# Regularization
<hr style="border:2px solid black">

## 1. Introduction

### 1.1 What is regularization?

* Regularization is a set of techniques that constrain the complexity of models. They thus reduce the risk of overfitting and improve the ability of a model to generalize. in other words, We can use new models that are almost like Linear Regression but with a different loss function.

**GOAL OF USING REGULARIZATION MODELS**: Reduce Overtitting; and make our model more generalizable.

### 1.2 When to regularize:
* To reduce overfitting - check if you are overfitting via the usual methods:
    * cross validation
    * train/validation score differing

### 1.3 How to regularize:
* Perform the usual ML workflow, 
* Be sure to normalize your dataset before fitting (`sklearn.preprocessing.StandardScaler`)
* Now use a **regularization** model instead of a normal linear regression model

## 2. The maths 

### 2.1 LOSS FUNCTION 
#### Residual Sum of Squares (RSS) is just Mean Squared Error without the Mean!

$$
MSE = \frac{1}{N}\sum_{i=1}^N (y_i - \hat{y})^2 
$$

$$
RSS = \sum_{i=1}^N (y_i - \hat{y})^2 
$$


#### Which we can rewrite by substituting the linear regression equation in for yhat

$ \hat{y} = w_0 + [w_1x_1 + ... + w_nx_n] $ 

$ m = slope, w_0 = intercept $

$$
\hat{y} = (w_0 + \sum_{j=1}^M w_j x_j)
$$

$$
RSS = \sum_{i=1}^N (y_i - (w_0 + \sum_{j=1}^M w_j x_{j}))^2 
$$

*`j=1 -> M` - no. of features (cols in the dataframe)*

*`i=1 -> N` - no. of data points (rows in the dataframe)*

## Regularisation means adding an extra penalty to RSS

### 2.2 Ridge regression 


* Add a penalising term that shrinks the **square of the weights**

* Controled by a regularising term `alpha`

* `alpha` is a **hyperparameter** that we set when we instantiate the model - if alpha is zero, Ridge becomes vanilla Linear Regression

* large loss (big outliers in some feature) in a feature that is useful as predictor (large weight) create MASSIVE Ridge losses 

* How does Ridge handle this - reduces the coefficient for that X feature to a low number

* Ridge is also called `L2` regularization


$$
Ridge = \sum_{i=1}^N (y_i - (w_0 + \sum_{j=1}^M w_j x_{j}))^2  + \sum_{j=1}^M \alpha w_i^2
$$

### 2.3 Lasso regression 

* Add a penalising term that shrinks the **absolute value of the weights**

* Controled by a regularising term `alpha`

* Tends to result in the coefficients for many features becoming zero (in ridge they become close to zero, but tend not to be zero)

•••

▶ _Tasks to carry out_
1/ Reproduce the regularization notes word for word, everything from "## 1. Introduction" down to "different loss function.".
2/ Extend the regularization notes with the next section, picking up right after their final line.
The material after this point has nothing to do with the regularization notes.

▶ _Supplied information_
•••

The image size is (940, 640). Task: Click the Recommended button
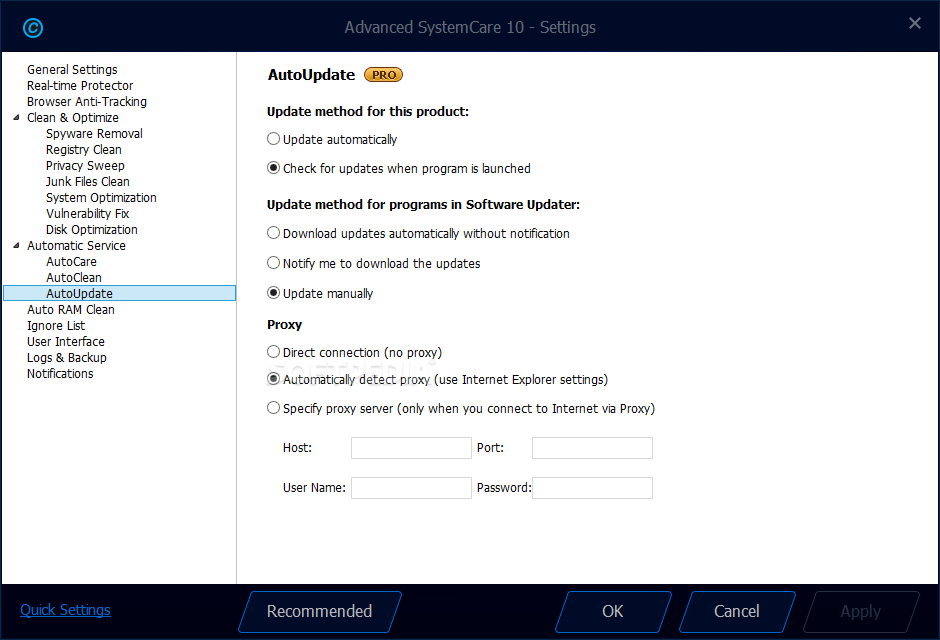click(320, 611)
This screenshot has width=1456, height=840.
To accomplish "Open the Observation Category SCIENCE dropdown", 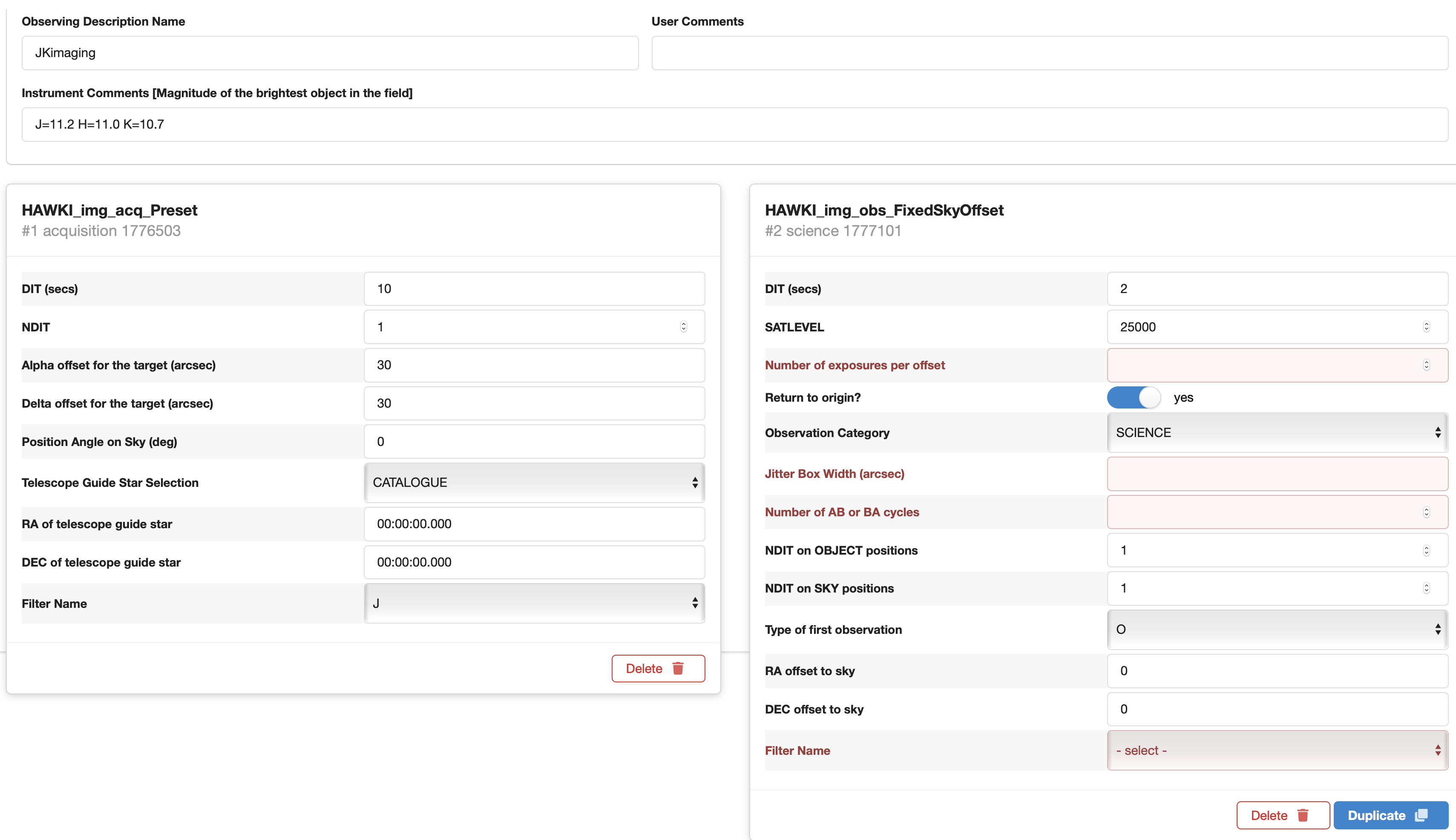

•••

▶ _Exercise results_
1/
## 1. Introduction

### 1.1 What is regularization?

* Regularization is a set of techniques that constrain the complexity of models. They thus reduce the risk of overfitting and improve the ability of a model to generalize. in other words, We can use new models that are almost like Linear Regression but with a different loss function.

2/
* Lasso is also called `L1` regularization

$$
Lasso = RSS + \sum_{i=1}^M \alpha \vert w_i \vert
$$

### 2.4 Mix Lasso and Ridge with `ElasticNet`
* Combine L1 (Lasso) and Ridge (L2) by setting the `l1_ratio` 
* l1_ratio = lasso / lasso + ridge

### Additional Reading

[StatQuest on Lasso](https://www.youtube.com/watch?v=NGf0voTMlcs)  
[StatQuest on Ridge](https://www.youtube.com/watch?v=Q81RR3yKn30)  
[StatQuest on ElasticNet](https://www.youtube.com/watch?v=1dKRdX9bfIo)  

<hr style="border:2px solid black">

## 2. Lets implement!

In [None]:
# data analysis and visualization stack
import numpy as np
import matplotlib.pyplot as plt

# machine learning stack
from sklearn.linear_model import LinearRegression

Create data following $\sqrt{x}$ 

In [None]:
# specify a random state
np.random.seed(13)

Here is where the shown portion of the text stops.